Задания:
1. Можете выписать из текста о польских переводах Ходасевича фрагмент от «Гораздо ближе Ходасевичу» до «против римских завоевателей.»?
2. Как перевести на английский язык это предложение из текста о польских переводах Ходасевича: «Сын царского генерала, он не был формально эмигрантом, но предпочитал жить в Париже»?
3. Продолжите текст о польских переводах Ходасевича, начав сразу после его последнего предложения.

Извлечённый текст:
◇ ◇ ◇ ◇ ◇

Более крупным писателем был Владислав Реймонт, виднейший представитель польского натурализма. Его эпопея “Мужики”, принесшая автору Нобелевскую премию в 1924 году, считалась вершиной его творчества. Сейчас она несколько заслонена другим, более ранним романом Реймонта “Земля обетованная”, посвященным фабричной Лодзи; интерес к этой книге за пределами Польши был спровоцирован снятым по ее мотивам фильмом Анджея Вайды. Перевод четырех частей “Мужиков”, выполненный Ходасевичем, был опубликован в 1910–1912 годах. Примечательно, что как раз в это же время два других издательства (Саблина и “Современные проблемы”) издали другие переводы романа – Высоцкого и Троповской. Перевод Троповской, авторизованный, впоследствии неоднократно переиздавался. Такой широкий интерес к роману был вполне объясним: отраженная в нем социальная проблематика была близка русской литературной традиции с ее “мужиколюбием”. Исследователи отмечают многочисленные параллели между “Мужиками” и произведениями русских писателей той поры (вспомнить хотя бы “Деревню” Бунина). Другое дело, в какой мере это было интересно Ходасевичу. Можно с уверенностью сказать: ни в какой или в очень малой. Переводы крестьянской прозы – это была механическая работа для заработка, никак не пересекавшаяся с его внутренней жизнью.
Гораздо ближе Ходасевичу был Зигмунд Красинский, младший в тройке великих польских романтиков, человек противоречивой судьбы и безотрадного миросозерцания. Сын царского генерала, он не был формально эмигрантом, но предпочитал жить в Париже. Консерватор и монархист, одновременно польский националист – а значит, в каком-то смысле бунтарь. Он писал стихи и романы, но вершина его творчества – две пьесы в прозе, “Небожественная комедия” и “Иридион”. Ходасевич перевел для “Пользы” вторую пьесу, в оригинале вышедшую в 1836 году, и написал к ней предисловие. Действие пьесы происходит в первые века нашей эры; герой – грек, восстающий против римских завоевателей.

◇ ◇ ◇ ◇ ◇

Записи набора данных:
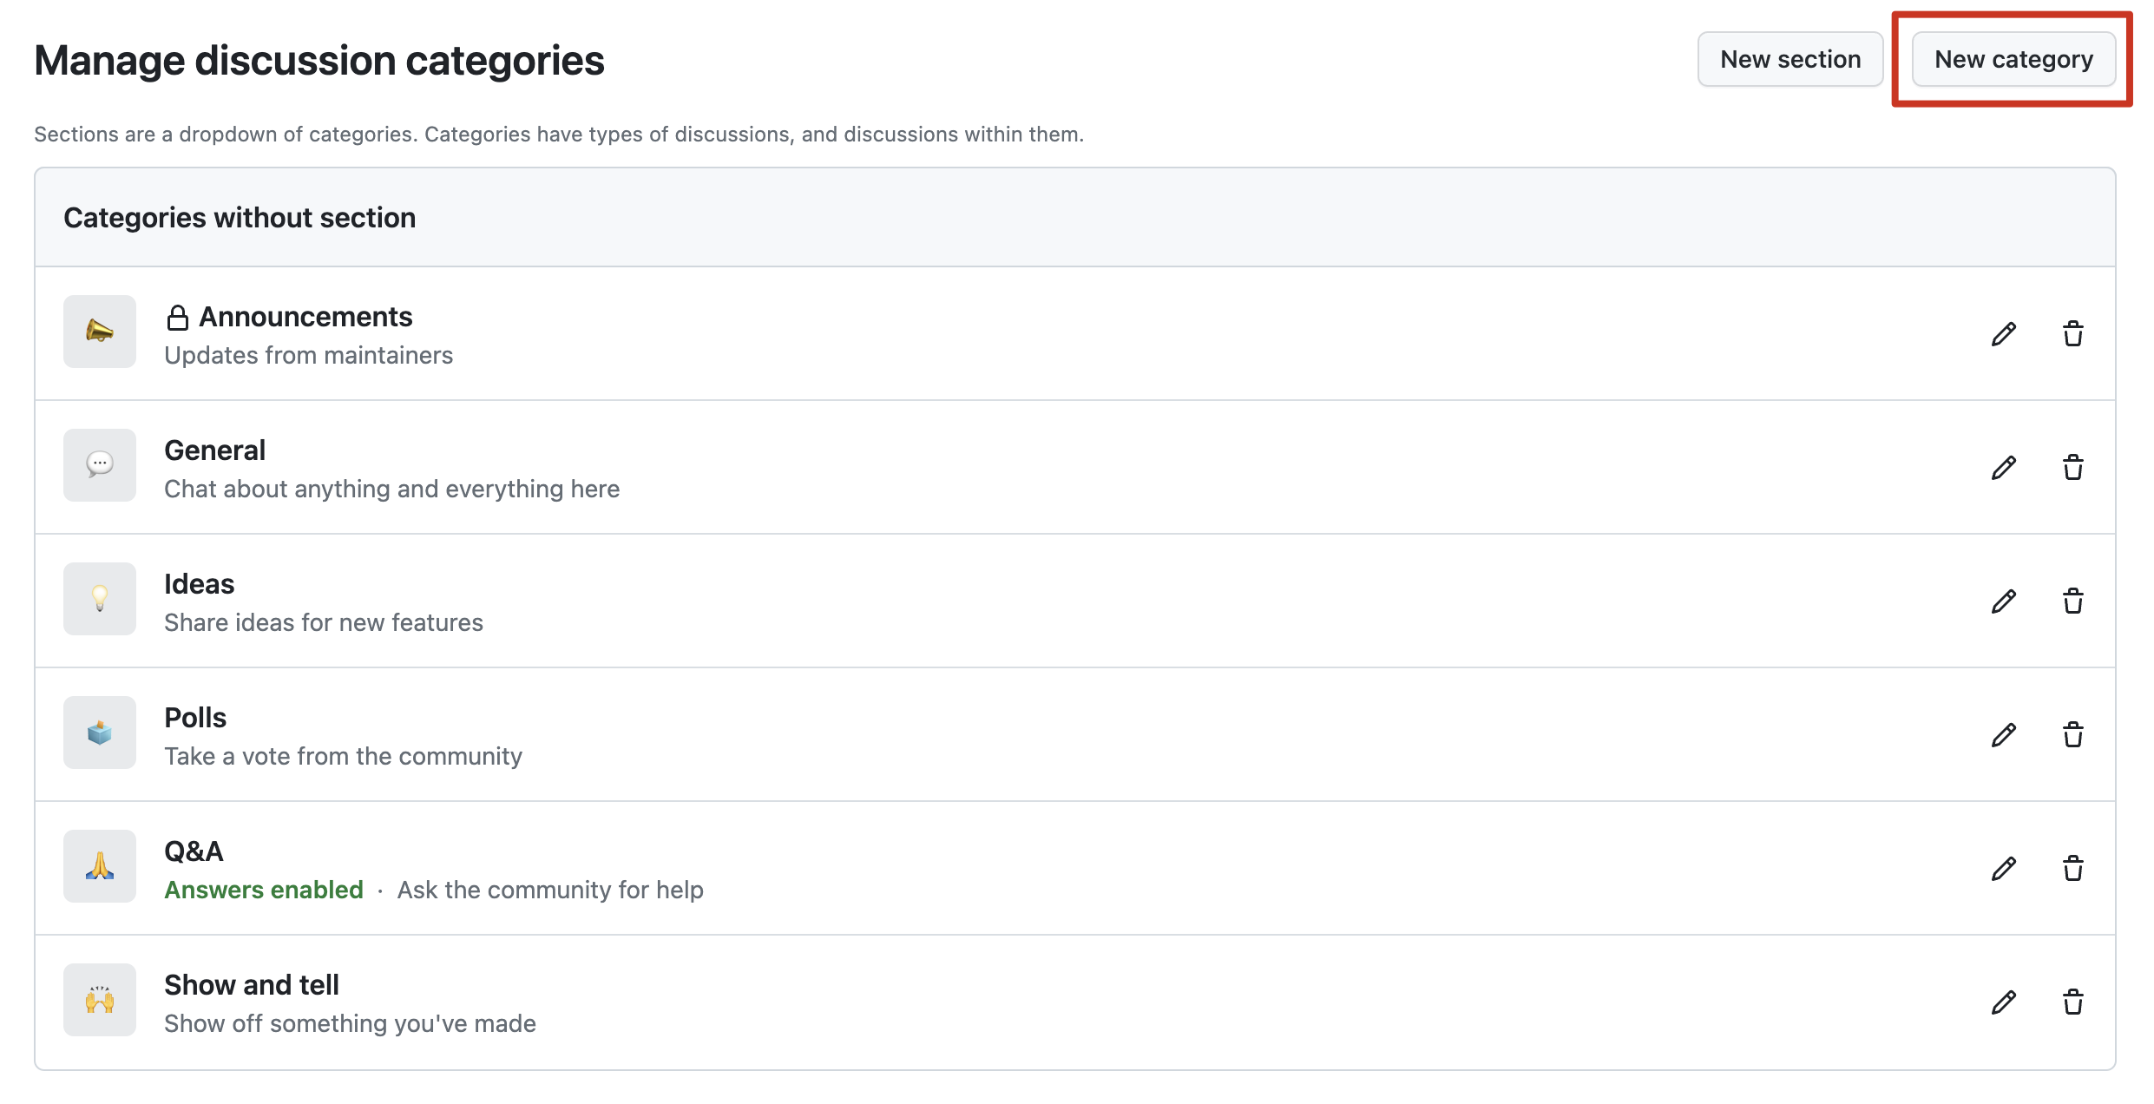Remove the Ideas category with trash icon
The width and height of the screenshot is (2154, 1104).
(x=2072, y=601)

◇ ◇ ◇ ◇ ◇

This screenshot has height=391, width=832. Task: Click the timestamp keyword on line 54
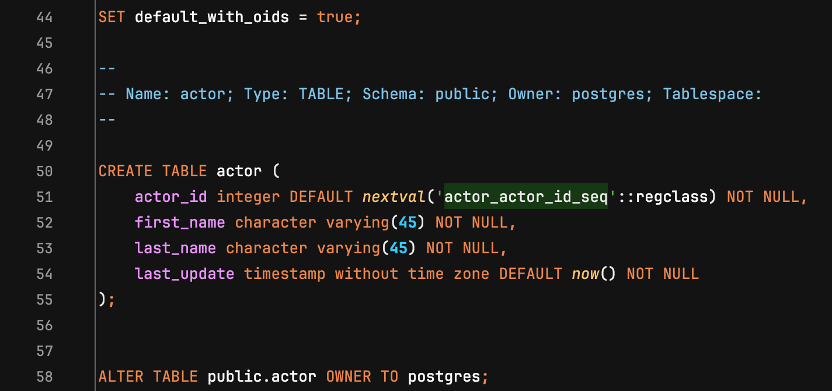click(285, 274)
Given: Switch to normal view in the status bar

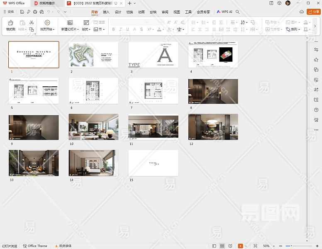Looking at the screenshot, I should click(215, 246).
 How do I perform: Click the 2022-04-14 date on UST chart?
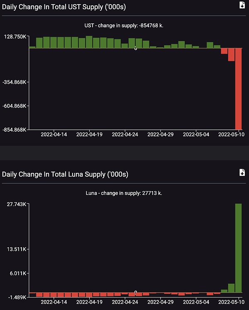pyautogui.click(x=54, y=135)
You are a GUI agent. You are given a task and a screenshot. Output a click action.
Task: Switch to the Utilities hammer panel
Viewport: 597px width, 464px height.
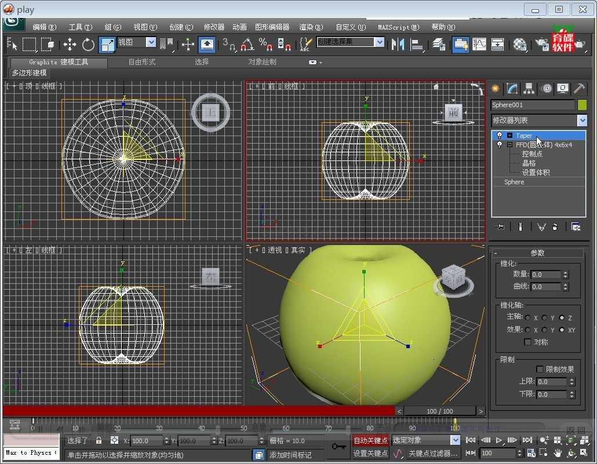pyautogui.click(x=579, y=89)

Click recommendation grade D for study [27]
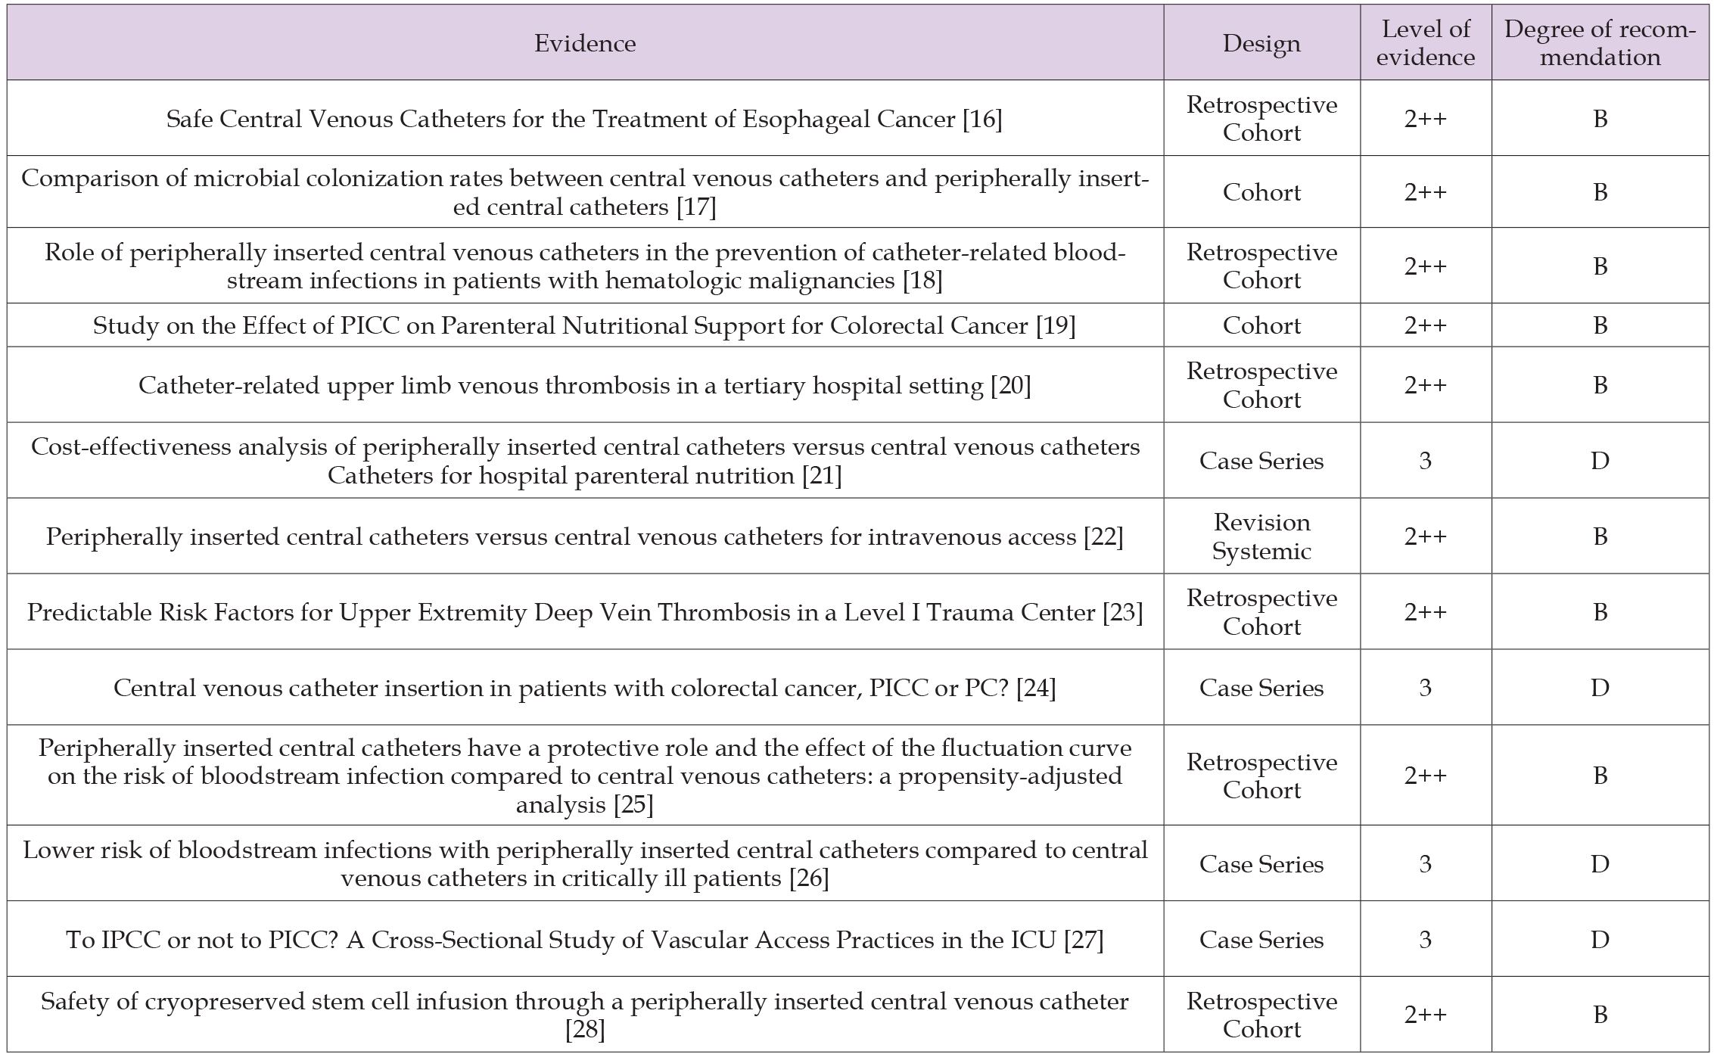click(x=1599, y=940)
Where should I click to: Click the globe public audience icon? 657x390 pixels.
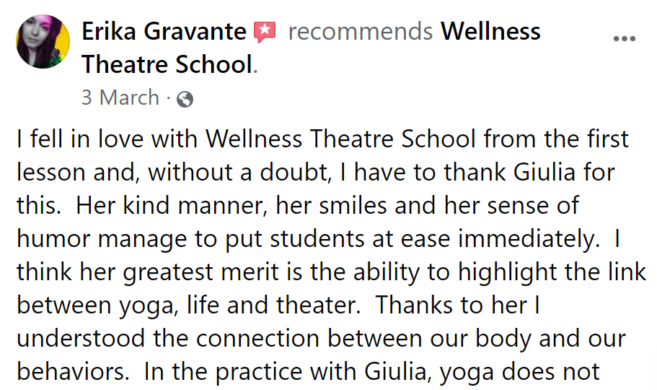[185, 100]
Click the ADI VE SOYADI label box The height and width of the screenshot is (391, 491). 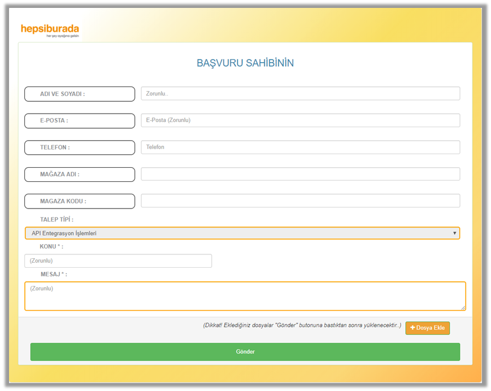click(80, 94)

◇ ◇ ◇ ◇ ◇

Ответы:
1.
Гораздо ближе Ходасевичу был Зигмунд Красинский, младший в тройке великих польских романтиков, человек противоречивой судьбы и безотрадного миросозерцания. Сын царского генерала, он не был формально эмигрантом, но предпочитал жить в Париже. Консерватор и монархист, одновременно польский националист – а значит, в каком-то смысле бунтарь. Он писал стихи и романы, но вершина его творчества – две пьесы в прозе, “Небожественная комедия” и “Иридион”. Ходасевич перевел для “Пользы” вторую пьесу, в оригинале вышедшую в 1836 году, и написал к ней предисловие. Действие пьесы происходит в первые века нашей эры; герой – грек, восстающий против римских завоевателей.

2. The son of a tsarist general, he was not formally an émigré, but he preferred to live in Paris.

3.
Есть два знамени бунта: месть и освобождение. Иридион выбрал первое – и погиб. Если бы он взял второе, он бы также погиб: дело в обоих случаях одинаково решилось бы физическим превосходством Рима. Но важно не это.
Велика любовь Иридиона, и велика ненависть. Он восстал, как язычник, мститель и разрушитель. Христиане не вышли из катакомб своих и не помогли ему. Епископ Виктор в конце концов благословил римского императора, а не греческого мятежника. Масинисса, откровенно названный “сыном бездны”, обольстил Иридиона радостью мщения, но едва ли не больше “попутал” он христианского епископа, благословившего угнетателя.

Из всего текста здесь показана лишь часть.